Au milieu du siècle susmentionné, sous le règne du comte Pierre IV au XIV ème siècle; La Gruyère avait connu, jusqu'au pied de son donjon féodal, les douleurs de la guerre, où s'illustrèrent les immortels Claremboz et Bras-de-Fer, de Villars-sous-Mont et où les hommes d'armes de Fribourg et de Berne donnèrent de rudes coups aux braves défenseurs du pays.

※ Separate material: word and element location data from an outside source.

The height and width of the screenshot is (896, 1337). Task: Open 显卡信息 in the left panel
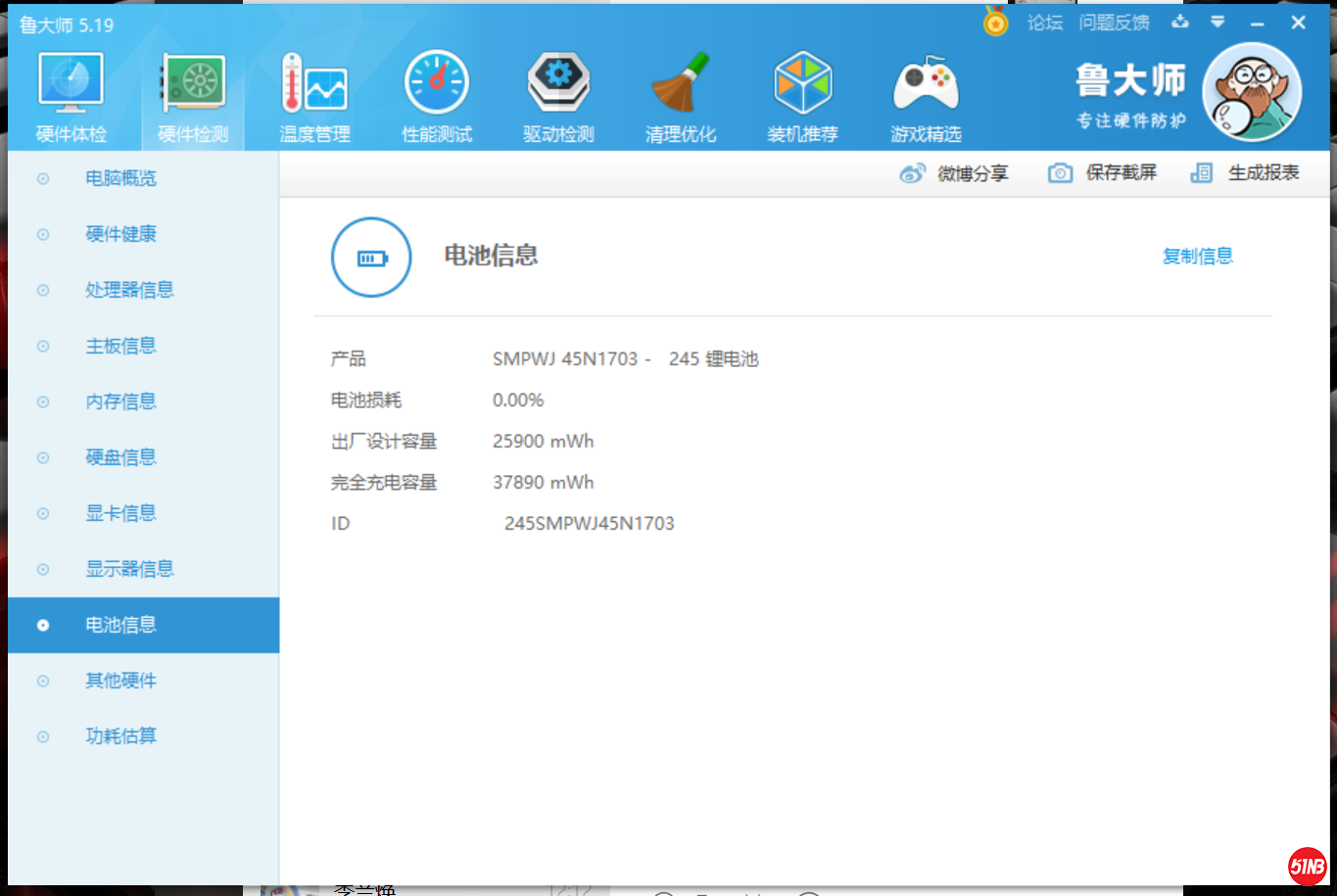click(x=120, y=513)
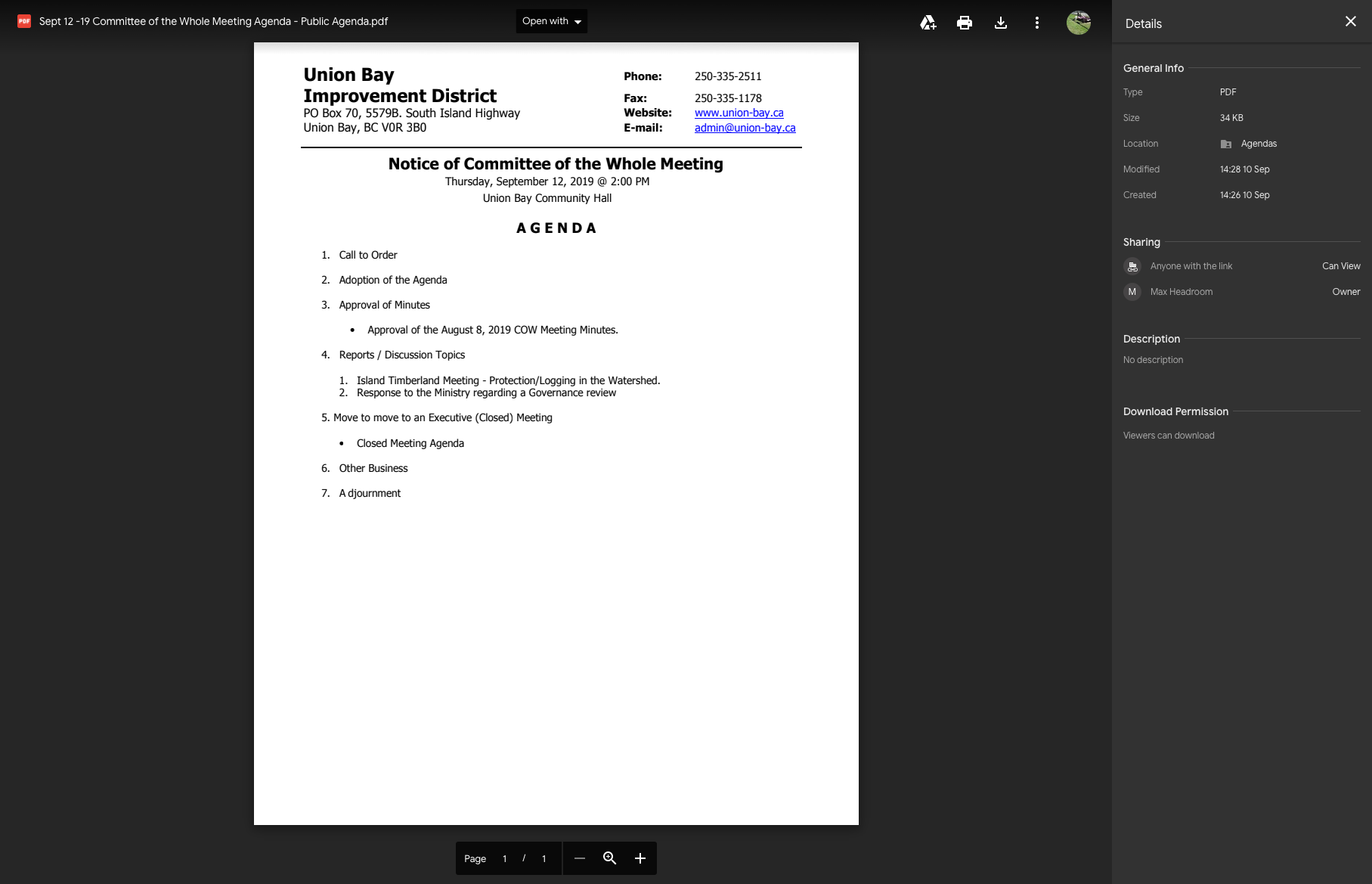Expand the Open with dropdown

[x=551, y=21]
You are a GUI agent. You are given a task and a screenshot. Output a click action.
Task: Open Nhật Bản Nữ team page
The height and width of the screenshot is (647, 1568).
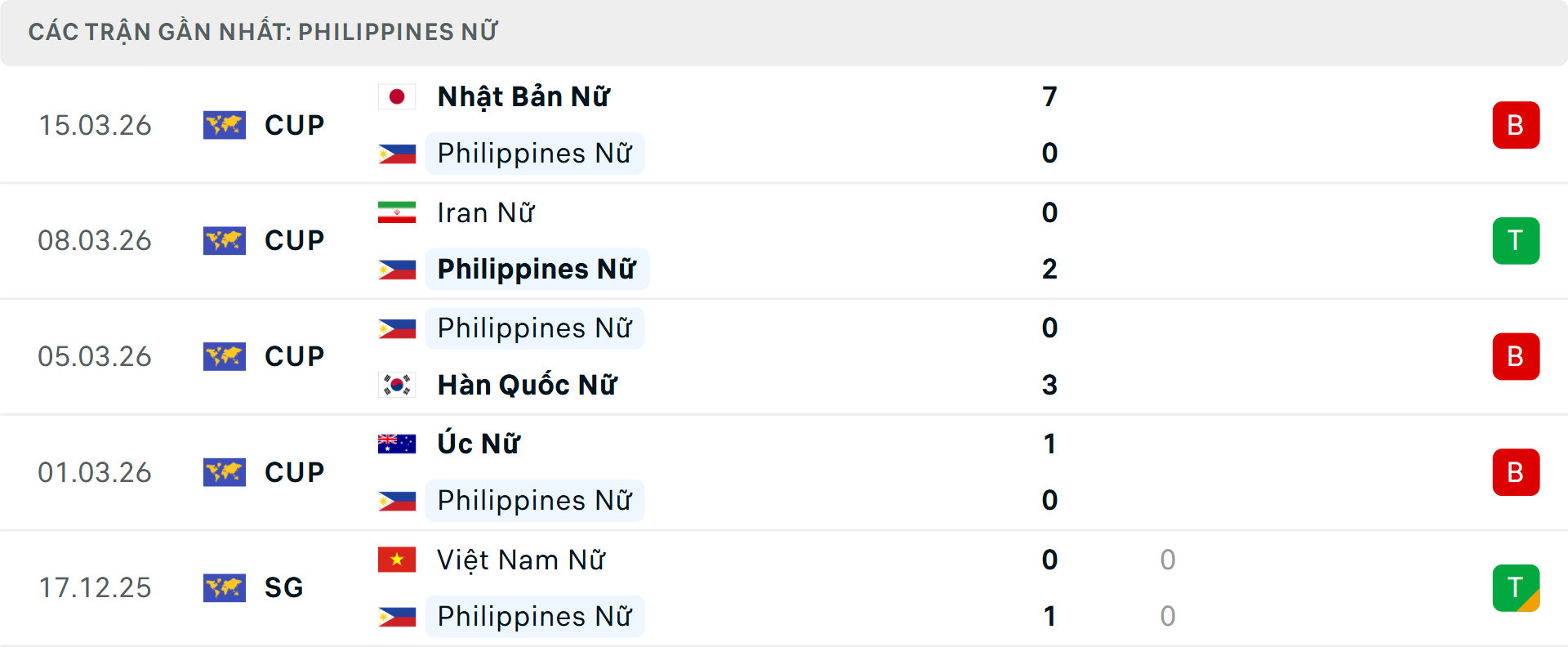tap(523, 96)
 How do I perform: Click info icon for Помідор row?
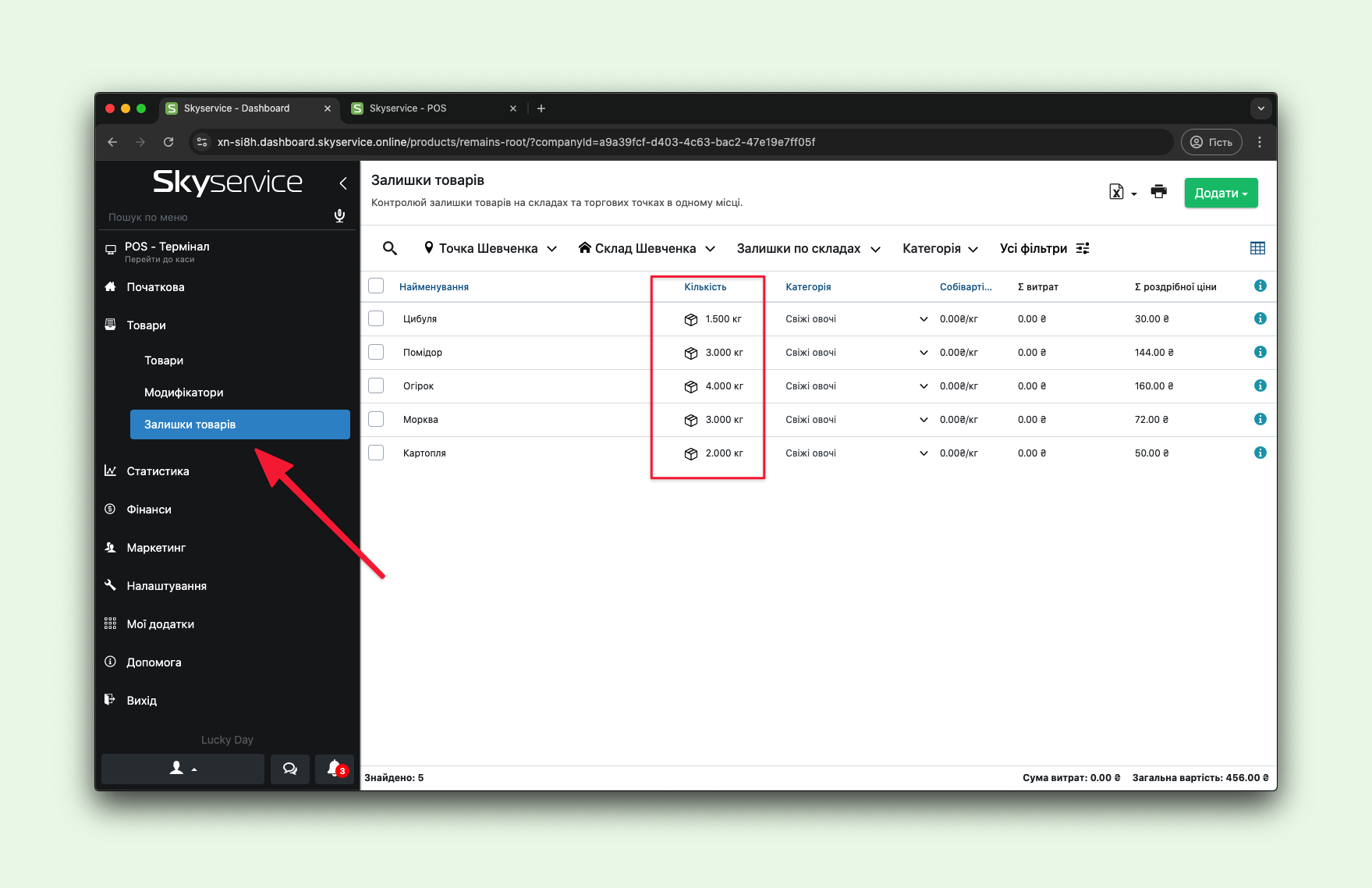click(x=1260, y=352)
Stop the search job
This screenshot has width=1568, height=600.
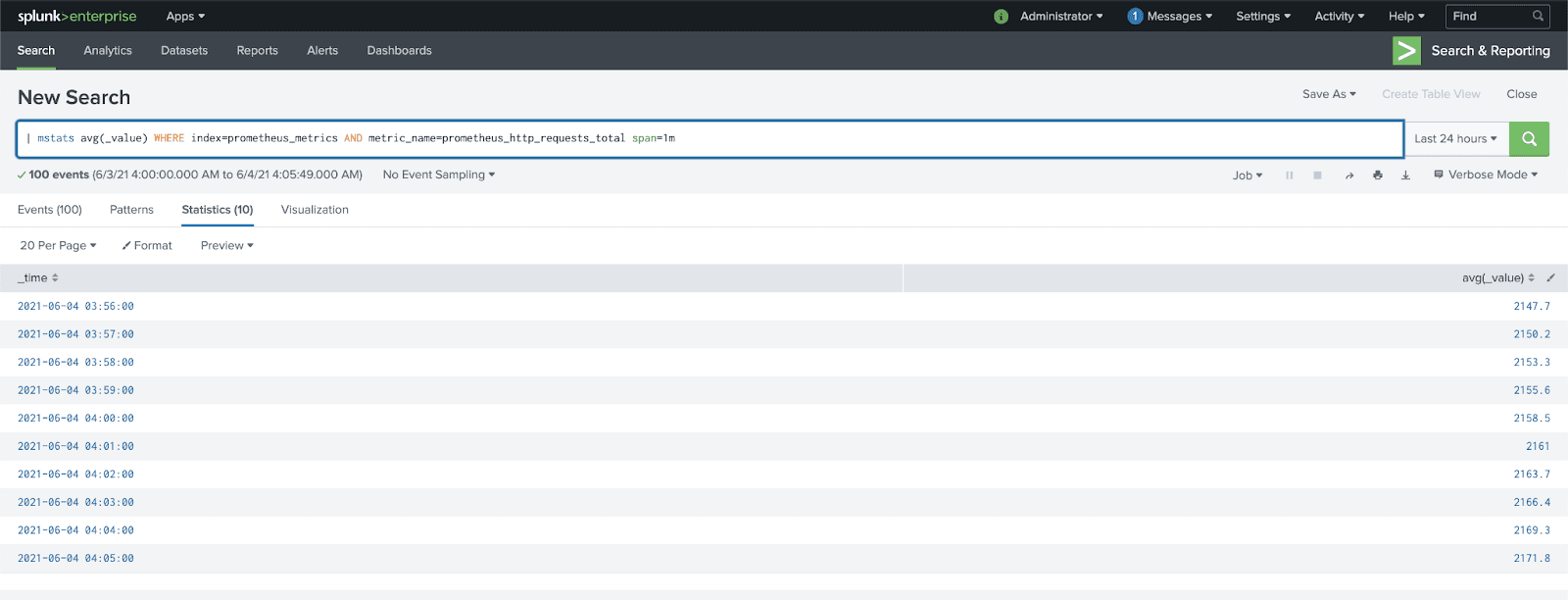tap(1318, 175)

Chalamala chantait ces exploits guerriers en des poèmes vibrants qu'il entremêlait volontiers, de ces fabliaux, de ces lais d'amour et autres pièces légères si fort en honneur au temps des trouvères.
Témoin des conquêtes que faisaient Berne et Fribourg, il avait coutume de dire, par allusion aux armes de ces deux villes, qu'il craignait que, tôt ou tard, l'ours ne fit cuire la Grue dans le chaudron de Fribourg.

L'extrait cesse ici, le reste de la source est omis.